Job: Filter the items below and copy out every line containing the string "Toggle".

Input for this task:
------------

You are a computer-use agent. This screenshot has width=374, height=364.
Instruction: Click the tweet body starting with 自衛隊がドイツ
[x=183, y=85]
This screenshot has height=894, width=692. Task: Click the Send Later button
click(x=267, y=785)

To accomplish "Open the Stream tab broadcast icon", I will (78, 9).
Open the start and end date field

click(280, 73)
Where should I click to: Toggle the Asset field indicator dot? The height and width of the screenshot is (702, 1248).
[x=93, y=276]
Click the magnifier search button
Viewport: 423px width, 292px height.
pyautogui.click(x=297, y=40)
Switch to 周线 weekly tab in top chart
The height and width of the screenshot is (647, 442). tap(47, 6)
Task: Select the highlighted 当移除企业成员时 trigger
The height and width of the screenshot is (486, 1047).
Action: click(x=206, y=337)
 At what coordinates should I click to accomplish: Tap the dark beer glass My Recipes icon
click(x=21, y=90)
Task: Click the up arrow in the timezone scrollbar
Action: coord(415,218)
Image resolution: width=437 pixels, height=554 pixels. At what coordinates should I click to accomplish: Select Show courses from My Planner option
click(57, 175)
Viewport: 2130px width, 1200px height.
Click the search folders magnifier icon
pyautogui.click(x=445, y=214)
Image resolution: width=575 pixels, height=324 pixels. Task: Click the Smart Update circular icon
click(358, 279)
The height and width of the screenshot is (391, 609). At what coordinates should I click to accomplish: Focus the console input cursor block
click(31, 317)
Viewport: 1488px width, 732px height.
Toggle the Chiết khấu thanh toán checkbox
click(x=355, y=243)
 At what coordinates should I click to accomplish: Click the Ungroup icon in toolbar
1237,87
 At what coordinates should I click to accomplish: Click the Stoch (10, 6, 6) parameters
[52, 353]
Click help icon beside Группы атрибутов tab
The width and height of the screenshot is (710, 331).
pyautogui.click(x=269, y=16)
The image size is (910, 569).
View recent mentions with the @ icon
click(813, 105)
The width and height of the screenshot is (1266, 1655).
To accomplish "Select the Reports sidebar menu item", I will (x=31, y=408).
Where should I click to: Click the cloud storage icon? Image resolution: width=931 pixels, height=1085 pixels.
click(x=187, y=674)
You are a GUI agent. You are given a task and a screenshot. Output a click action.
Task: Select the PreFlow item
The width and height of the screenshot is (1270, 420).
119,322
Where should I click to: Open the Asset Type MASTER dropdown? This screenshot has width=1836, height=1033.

------------

Task solution:
Where should I click to: Toggle the Asset field indicator dot? The height and width of the screenshot is (702, 1248).
Toggle the Chiết khấu thanh toán checkbox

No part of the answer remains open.